Zaznaczył, że jedynym Prokuratorem Krajowym jest Dariusz Barski, ponieważ może on zostać odwołany z funkcji tylko za zgodą prezydenta. - Procedura nie została dochowana - podkreślił.
Odniósł się też do powołania przez Prokuratora Generalnego Jaceka Bilewicza na stanowisko p.o. Prokuratora Krajowego. - Jak pan Bodnar to zrobił? Tego nie wiem, bo nie ma takiego przepisu w ogóle - powiedział.
"W mediach kłamiecie, mówiąc, że pan prokurator Barski bezprawnie przeszedł ze stanu czynnego do służby w prokuraturze. Otóż ten przepis funkcjonuje do dzisiaj. Wiem to, bo tworzyłem ten przepis razem z kilkoma osobami 7 lat temu, a wy kłamiecie tak naprawdę i nie ma co do tego żadnych wątpliwości"

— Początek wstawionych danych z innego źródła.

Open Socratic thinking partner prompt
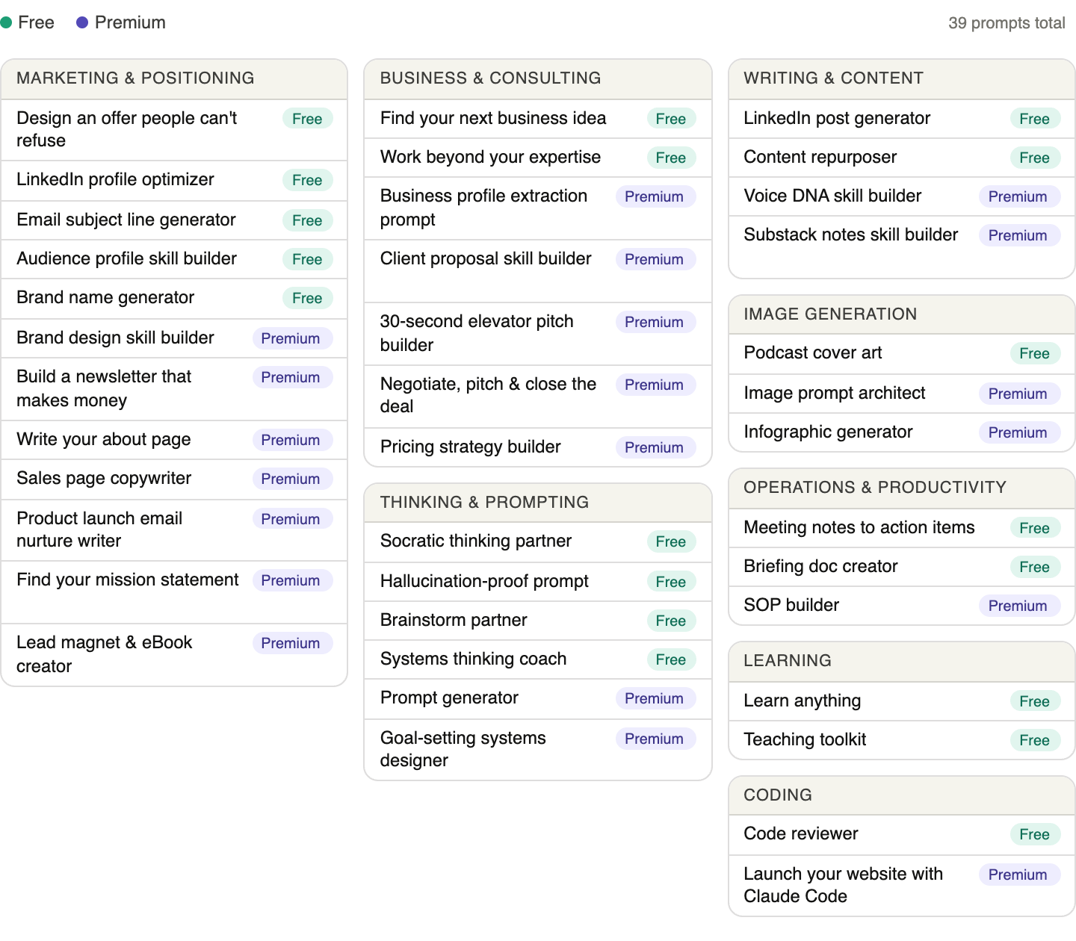The height and width of the screenshot is (941, 1076). pyautogui.click(x=537, y=541)
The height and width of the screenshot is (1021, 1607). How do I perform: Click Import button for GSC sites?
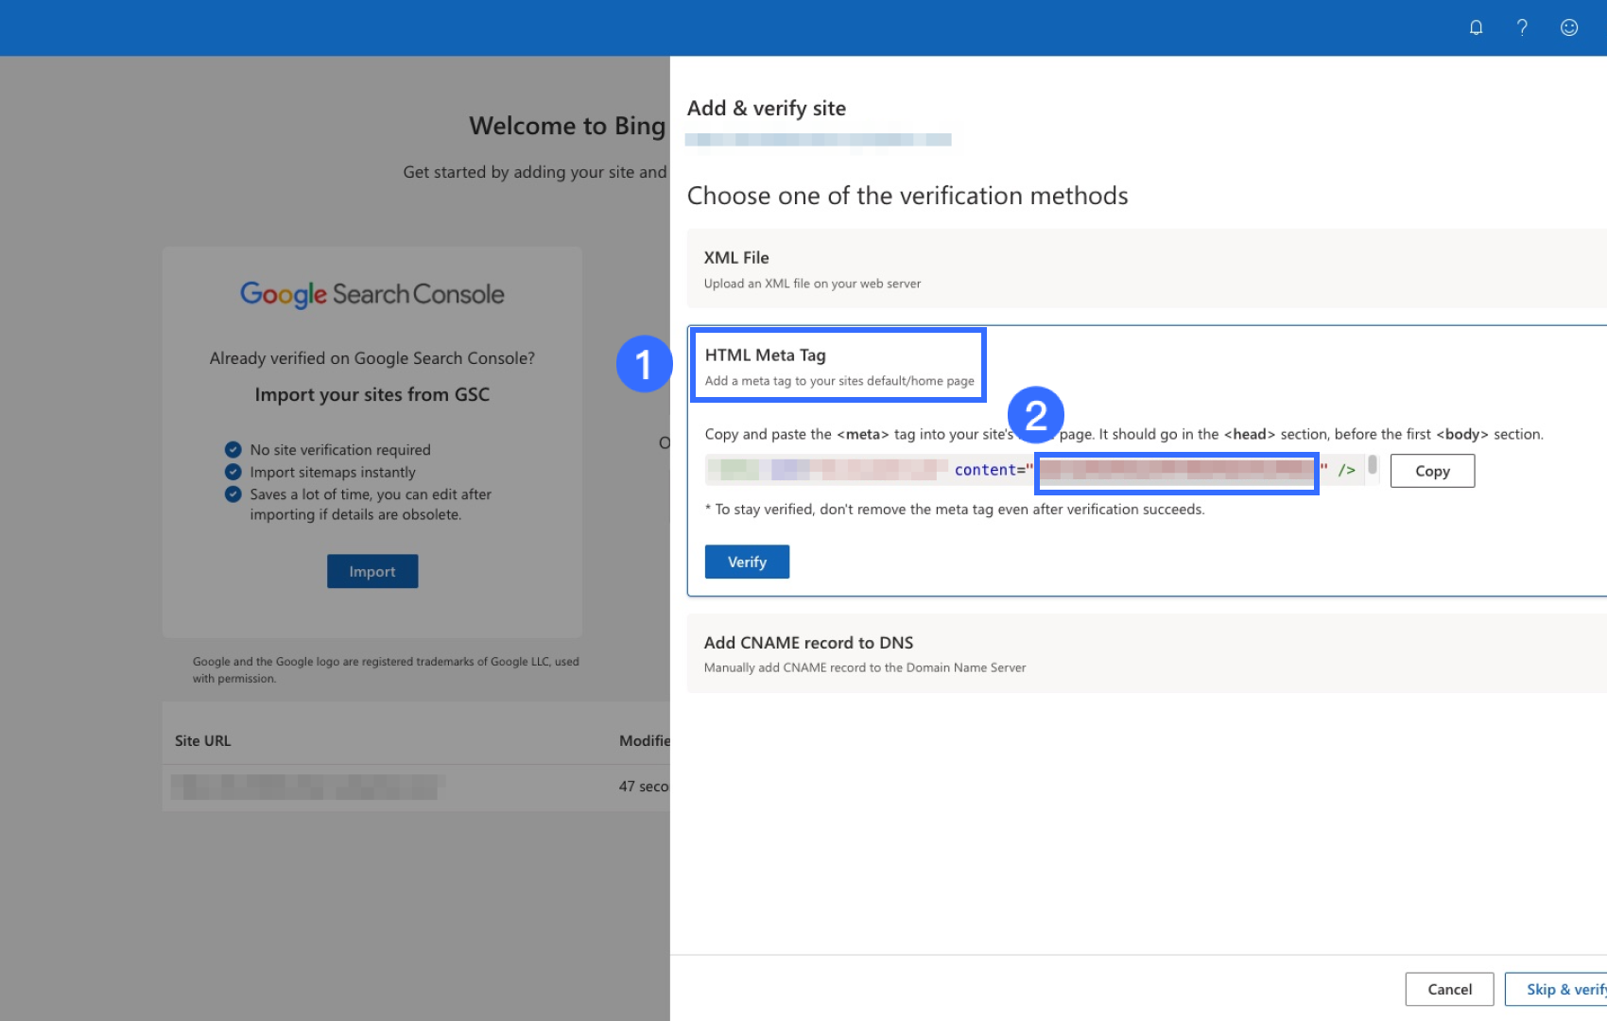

– mówił do sejmowej większości Wójcik.
Zwrócił się też do Donalda Tuska:
"Panie premierze, pan minister Bodnar powiedział, że to pan zdecydował o tym, żeby wymienić Prokuratora Krajowego i pan wie, że w ten sposób został pan wkręcony, bo pan Prokurator Generalny, Minister Sprawiedliwości Bodnar odpowie za to, ale prawdopodobnie pan też"
– powiedział.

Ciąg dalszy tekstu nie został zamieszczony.